Nouvelles compétences

Crise sanitaire, crise énergétique, crise d’approvisionnement, inflation des matières premières, crise sociale au moment de la réforme des retraites, Marianne Laigneau a connu une série de défis depuis sa nomination il y a quatre ans à la tête du réseau de distribution d’électricité. « La crise fait partie de notre style de gestion », dit-elle d’un ton fataliste. Renommée l’an dernier pour un mandat de cinq ans, la patronne s’attaque désormais à son plus grand défi : adapter Enedis à la transition énergétique.

Le 15 mars 2024, avec le maire de Bosc-du-Theil et le directeur Normandie d’Enedis. Toutes les deux semaines, elle visite l’une des 25 unités régionales, souvent dans des communes de moins de 2 000 habitants. Crédit : Nicolas Stiel

Dans les années 2010, lorsque le système électrique reposait sur des moyens de production centralisés (thermique, nucléaire, hydraulique), l’entreprise de 40 000 personnes, filiale à 100 % d’EDF, n’était finalement qu’un maillon périphérique. de chaîne. Les électrons étaient transportés jusqu’au consommateur via le réseau de transport de RTE puis vers celui d’Enedis.
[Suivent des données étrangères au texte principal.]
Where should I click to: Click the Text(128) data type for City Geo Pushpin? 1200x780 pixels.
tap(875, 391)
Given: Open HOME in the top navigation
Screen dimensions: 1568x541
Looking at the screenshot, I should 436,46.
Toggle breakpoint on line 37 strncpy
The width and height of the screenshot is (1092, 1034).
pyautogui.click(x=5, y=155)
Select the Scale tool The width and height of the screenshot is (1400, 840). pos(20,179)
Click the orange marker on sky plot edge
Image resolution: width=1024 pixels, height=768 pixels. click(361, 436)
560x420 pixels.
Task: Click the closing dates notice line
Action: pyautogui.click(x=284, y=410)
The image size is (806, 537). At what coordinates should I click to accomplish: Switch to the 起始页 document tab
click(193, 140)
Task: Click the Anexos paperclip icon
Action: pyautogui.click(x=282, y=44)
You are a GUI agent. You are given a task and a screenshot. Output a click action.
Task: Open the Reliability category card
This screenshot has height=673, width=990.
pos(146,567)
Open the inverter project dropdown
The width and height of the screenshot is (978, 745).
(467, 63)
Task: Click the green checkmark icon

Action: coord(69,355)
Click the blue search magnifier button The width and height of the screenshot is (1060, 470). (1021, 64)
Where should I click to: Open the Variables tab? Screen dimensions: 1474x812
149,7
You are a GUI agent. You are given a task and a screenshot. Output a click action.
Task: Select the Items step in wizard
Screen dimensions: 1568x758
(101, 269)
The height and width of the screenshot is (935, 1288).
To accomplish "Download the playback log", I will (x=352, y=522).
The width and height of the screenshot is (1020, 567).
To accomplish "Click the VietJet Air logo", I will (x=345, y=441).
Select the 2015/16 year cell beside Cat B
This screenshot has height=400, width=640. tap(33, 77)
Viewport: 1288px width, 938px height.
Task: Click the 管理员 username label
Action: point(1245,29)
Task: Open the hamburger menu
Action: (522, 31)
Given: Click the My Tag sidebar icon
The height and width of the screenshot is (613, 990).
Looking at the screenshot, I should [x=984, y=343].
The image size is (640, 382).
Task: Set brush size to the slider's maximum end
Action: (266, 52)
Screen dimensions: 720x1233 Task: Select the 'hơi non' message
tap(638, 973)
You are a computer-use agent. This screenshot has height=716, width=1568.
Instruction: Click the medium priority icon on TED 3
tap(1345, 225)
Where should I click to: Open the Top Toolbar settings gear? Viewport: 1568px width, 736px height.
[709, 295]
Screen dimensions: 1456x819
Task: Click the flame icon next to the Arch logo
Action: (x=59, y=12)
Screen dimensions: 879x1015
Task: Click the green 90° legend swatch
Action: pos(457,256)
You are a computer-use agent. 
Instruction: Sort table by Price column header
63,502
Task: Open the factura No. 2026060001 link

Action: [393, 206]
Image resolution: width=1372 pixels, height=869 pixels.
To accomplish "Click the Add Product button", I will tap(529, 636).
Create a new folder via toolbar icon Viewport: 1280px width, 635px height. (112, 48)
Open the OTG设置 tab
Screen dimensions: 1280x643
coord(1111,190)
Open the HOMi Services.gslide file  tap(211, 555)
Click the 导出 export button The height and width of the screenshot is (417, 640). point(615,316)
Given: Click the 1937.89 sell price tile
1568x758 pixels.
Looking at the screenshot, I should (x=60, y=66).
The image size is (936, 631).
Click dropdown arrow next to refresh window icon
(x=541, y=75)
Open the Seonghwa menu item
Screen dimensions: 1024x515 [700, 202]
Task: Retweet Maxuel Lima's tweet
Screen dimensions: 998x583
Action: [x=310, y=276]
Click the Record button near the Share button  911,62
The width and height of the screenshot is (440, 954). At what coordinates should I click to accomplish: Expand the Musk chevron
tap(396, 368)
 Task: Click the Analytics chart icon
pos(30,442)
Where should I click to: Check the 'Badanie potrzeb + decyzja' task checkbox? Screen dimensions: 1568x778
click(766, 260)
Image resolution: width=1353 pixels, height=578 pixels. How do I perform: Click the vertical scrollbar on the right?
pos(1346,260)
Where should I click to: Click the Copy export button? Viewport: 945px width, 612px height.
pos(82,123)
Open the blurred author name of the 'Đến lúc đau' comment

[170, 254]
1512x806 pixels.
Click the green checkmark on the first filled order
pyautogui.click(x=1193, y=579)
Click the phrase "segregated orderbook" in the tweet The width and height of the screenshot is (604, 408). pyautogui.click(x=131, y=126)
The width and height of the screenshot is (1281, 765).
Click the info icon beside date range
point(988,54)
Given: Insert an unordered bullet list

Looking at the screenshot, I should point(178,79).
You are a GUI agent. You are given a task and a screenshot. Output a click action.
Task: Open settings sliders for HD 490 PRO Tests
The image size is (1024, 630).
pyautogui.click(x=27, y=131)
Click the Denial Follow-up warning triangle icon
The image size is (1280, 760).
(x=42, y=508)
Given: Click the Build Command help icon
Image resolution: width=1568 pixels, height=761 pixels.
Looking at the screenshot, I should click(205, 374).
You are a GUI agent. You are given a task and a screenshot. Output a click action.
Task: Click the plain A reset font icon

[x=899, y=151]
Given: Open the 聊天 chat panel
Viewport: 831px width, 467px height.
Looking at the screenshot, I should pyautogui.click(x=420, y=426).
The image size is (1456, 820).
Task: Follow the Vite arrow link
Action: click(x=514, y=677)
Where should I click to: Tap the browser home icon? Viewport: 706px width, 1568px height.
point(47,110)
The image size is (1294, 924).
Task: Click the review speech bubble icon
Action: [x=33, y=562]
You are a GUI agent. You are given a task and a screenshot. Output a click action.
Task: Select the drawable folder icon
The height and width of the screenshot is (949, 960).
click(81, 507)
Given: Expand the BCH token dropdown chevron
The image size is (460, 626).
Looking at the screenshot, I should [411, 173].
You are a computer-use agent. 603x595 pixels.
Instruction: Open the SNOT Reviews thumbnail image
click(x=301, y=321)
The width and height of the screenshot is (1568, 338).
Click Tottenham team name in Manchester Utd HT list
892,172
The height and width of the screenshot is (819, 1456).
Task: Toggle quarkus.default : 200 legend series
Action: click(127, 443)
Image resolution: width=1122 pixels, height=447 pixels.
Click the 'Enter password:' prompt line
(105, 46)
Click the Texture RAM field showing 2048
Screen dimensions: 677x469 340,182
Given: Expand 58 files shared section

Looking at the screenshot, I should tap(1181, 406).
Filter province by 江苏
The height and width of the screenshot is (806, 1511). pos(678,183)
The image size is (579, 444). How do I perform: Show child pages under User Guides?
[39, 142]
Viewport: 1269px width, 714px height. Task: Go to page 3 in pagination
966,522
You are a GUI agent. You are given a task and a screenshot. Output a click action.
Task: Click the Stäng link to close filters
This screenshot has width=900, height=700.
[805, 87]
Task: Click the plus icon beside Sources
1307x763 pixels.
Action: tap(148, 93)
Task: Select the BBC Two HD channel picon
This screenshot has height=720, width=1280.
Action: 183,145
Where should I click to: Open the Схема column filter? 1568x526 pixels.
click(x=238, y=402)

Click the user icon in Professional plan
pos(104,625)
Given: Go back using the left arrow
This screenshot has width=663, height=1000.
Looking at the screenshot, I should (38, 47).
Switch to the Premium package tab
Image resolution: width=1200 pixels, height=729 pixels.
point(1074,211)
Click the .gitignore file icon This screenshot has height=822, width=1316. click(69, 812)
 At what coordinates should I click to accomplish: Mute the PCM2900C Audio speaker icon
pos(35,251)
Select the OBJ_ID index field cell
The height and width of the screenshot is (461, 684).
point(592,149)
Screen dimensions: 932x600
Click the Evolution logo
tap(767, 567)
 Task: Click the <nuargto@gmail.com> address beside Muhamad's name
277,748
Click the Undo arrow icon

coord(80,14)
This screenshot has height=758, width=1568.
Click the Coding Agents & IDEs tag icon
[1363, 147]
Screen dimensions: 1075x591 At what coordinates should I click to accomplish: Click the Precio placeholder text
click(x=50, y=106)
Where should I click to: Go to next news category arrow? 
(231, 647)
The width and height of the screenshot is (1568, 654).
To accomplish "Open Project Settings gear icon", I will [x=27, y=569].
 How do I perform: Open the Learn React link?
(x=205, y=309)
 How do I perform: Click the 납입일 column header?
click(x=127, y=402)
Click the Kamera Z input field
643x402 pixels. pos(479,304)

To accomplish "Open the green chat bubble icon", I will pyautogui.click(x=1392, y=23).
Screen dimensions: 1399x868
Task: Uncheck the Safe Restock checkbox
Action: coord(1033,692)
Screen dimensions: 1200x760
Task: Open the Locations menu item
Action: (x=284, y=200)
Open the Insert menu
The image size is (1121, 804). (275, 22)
Avec l’essor des énergies renouvelables, plus besoin de lignes haute tension, l’électricité est directement connectée au réseau de distribution. Cela oblige Enedis, le concessionnaire du réseau, à réaliser chaque année des centaines de milliers de branchements. Pour faire face au caractère intermittent des éoliennes et des panneaux solaires, l’entreprise doit acquérir de nouvelles compétences en matière de gestion des flux et d’outils de contrôle.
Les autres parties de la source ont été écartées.